About this task:
Reproduce exactly the lines below from the one containing "Modul Ajar Basa" through the one containing "[twitter-icon] (28, 2533)", including both, and nothing else.
- Opening Delimiter -
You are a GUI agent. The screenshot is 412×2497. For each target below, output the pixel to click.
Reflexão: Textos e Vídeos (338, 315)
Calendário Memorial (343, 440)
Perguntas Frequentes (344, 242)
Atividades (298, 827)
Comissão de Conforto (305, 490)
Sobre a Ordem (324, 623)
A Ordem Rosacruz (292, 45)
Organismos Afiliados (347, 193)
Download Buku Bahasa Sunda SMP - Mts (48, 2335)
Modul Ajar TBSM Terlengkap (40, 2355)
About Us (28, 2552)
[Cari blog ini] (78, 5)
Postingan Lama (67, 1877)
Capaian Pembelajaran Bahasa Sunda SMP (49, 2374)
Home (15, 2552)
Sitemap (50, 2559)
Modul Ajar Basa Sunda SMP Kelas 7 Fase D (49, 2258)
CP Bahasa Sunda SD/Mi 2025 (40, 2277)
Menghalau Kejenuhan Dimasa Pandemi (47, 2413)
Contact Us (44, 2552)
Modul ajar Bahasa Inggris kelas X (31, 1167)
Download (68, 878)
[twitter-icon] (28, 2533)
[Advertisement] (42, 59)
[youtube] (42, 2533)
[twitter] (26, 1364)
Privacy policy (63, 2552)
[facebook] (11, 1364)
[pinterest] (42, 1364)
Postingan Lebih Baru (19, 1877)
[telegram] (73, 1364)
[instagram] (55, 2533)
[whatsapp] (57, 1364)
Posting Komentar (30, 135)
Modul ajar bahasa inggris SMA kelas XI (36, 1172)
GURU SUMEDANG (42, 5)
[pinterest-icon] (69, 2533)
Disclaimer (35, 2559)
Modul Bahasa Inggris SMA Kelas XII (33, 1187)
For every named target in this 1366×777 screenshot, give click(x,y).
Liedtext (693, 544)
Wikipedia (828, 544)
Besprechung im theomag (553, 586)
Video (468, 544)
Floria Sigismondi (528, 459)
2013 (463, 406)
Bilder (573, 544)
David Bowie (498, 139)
- Closing Delimiter -
- Opening Delimiter -
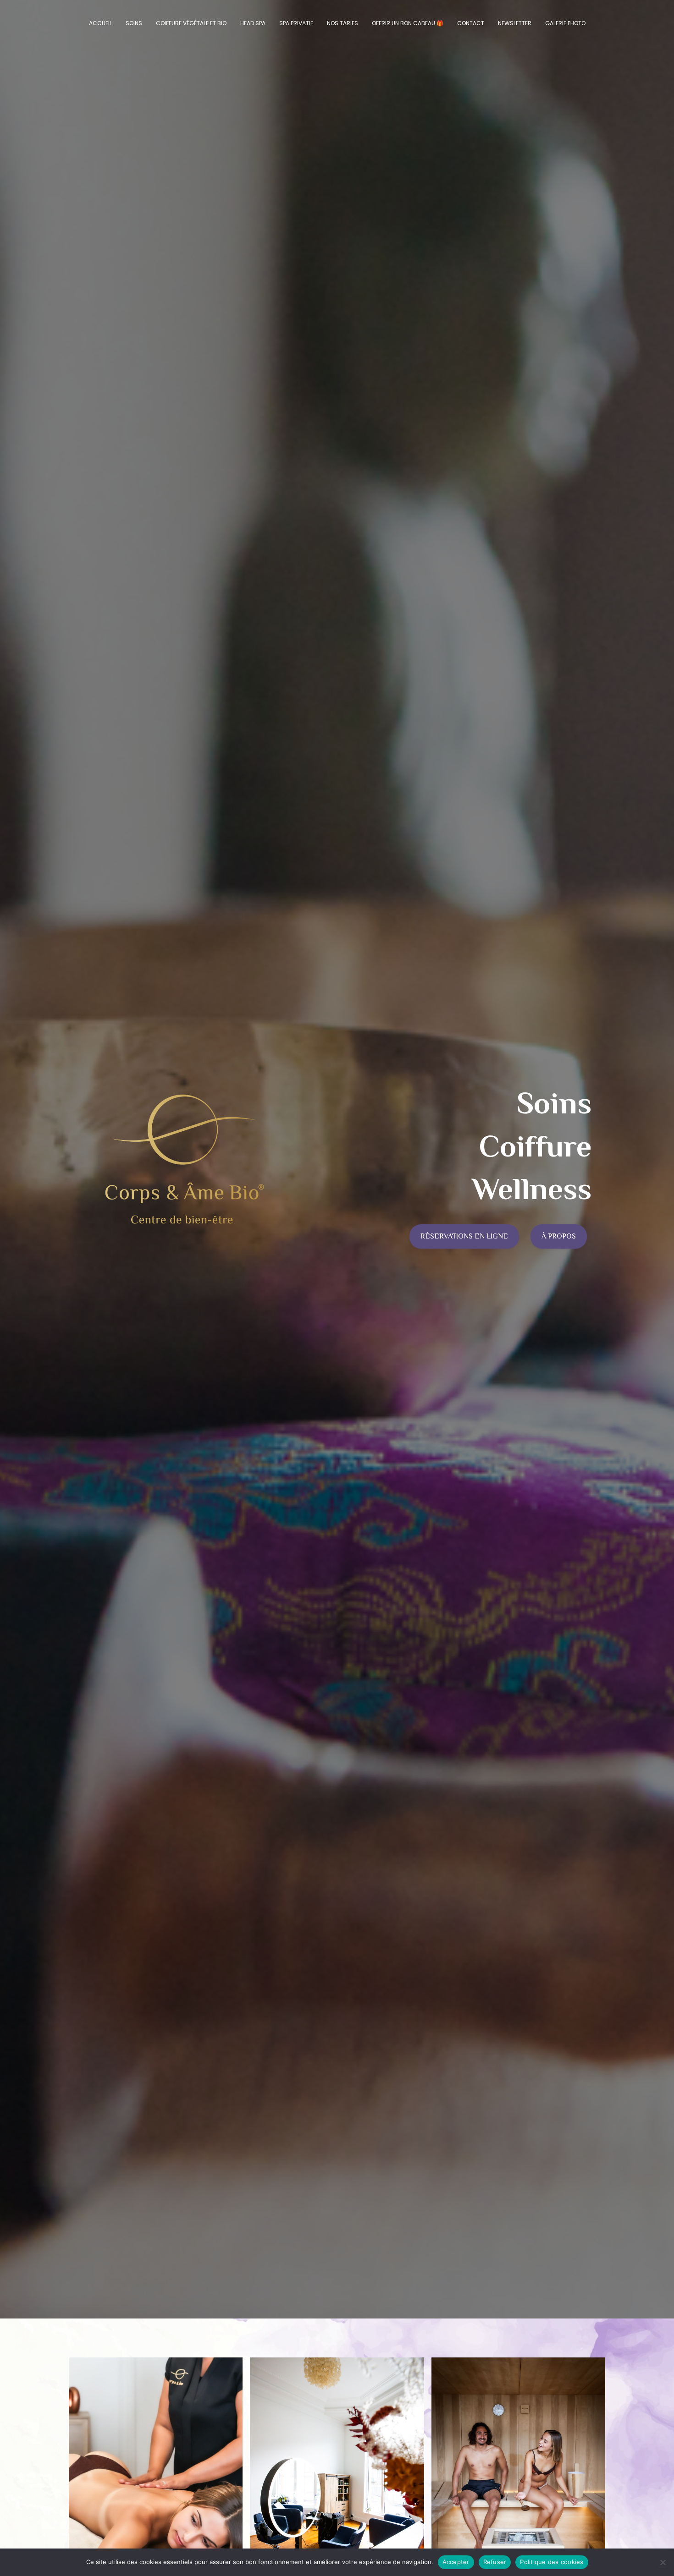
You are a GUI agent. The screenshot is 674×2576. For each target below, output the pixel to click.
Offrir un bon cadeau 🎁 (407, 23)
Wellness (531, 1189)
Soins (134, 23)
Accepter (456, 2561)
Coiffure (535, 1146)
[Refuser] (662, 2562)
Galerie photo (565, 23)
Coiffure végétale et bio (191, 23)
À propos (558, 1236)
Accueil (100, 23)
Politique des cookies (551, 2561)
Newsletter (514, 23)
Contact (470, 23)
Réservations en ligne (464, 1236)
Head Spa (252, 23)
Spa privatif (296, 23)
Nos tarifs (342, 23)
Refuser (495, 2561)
- Closing Delimiter -
Task solution:
Modul Ajar Basa Sunda SMP Kelas 7 Fase D (49, 2258)
CP Bahasa Sunda SD/Mi 2025 (40, 2277)
Menghalau Kejenuhan Dimasa Pandemi (47, 2413)
Contact Us (44, 2552)
Modul ajar Bahasa Inggris kelas X (31, 1167)
Download (68, 878)
[twitter-icon] (28, 2533)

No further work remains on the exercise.